» **YOUR INSTRUCTIONS**: Retype the data below without altering anything.

BEGIN EXERCISE MATERIAL

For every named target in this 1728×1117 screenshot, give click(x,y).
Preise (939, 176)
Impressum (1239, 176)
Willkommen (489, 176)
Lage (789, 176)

END EXERCISE MATERIAL

» **YOUR SOLUTION**:
For every named target in this 1728×1117 screenshot, give click(x,y).
Preise (939, 176)
Impressum (1239, 176)
Willkommen (489, 176)
Lage (789, 176)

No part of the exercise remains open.